• **To do**:
Please rewrite the Perl forum thread between "This is a poor" and "answer is plain.", inclusive, putting "vague" in place of "poor".

* begin Passage provided *

Single questions about file processing in perl

[dima]

Hello all!

The following code is correct :

open(FD,"< my.txt") or die("Error");
while(<FD>)
{
print "$_\n";
exit(0) if ($_eq "STOP");
}

But this code work incorrect :

open(FD,"< my.txt") or die("Error");
$_="NOT_STOP";
while(<FD> and ($_ne "STOP") )
{
print "$_\n";
}
print "$_\n";
exit(0);
Both example are equivalent? Or I wrong?

Furthermore, why this code is incorrect :
while(<FD> and 1)
{
print "$_\n";
}
Thanks!

 

[Paul Lalli]

Hello all!

The following code is correct :

open(FD,"< my.txt") or die("Error");
while(<FD>)
{
print "$_\n";
exit(0) if ($_eq "STOP");
}

But this code work incorrect :

This is a poor error description. You should always tell us HOW it is
incorrect. What did it not do that you expected it to do?
Fortunately, in this case, the answer is plain.

open(FD,"< my.txt") or die("Error");
$_="NOT_STOP";
while(<FD> and ($_ne "STOP") )

* end Passage provided *
* begin Data excerpt *

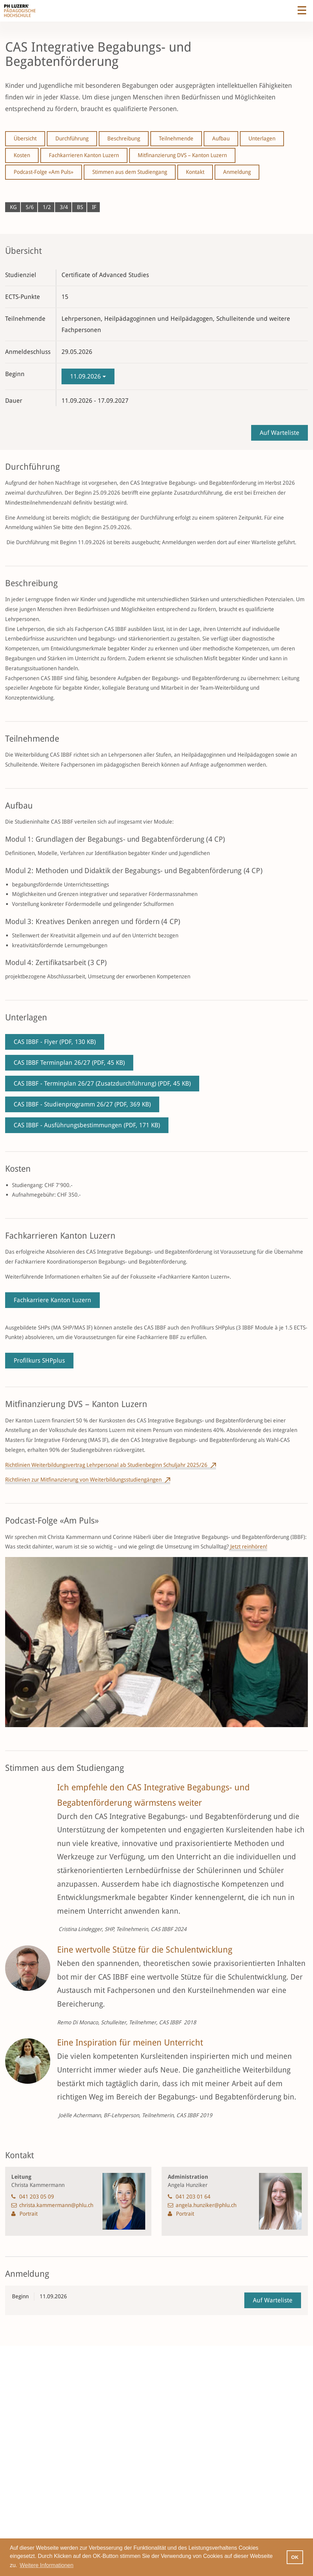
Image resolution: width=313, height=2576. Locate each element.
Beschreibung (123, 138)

* end Data excerpt *

• **Response**:
This is a vague error description. You should always tell us HOW it is
incorrect. What did it not do that you expected it to do?
Fortunately, in this case, the answer is plain.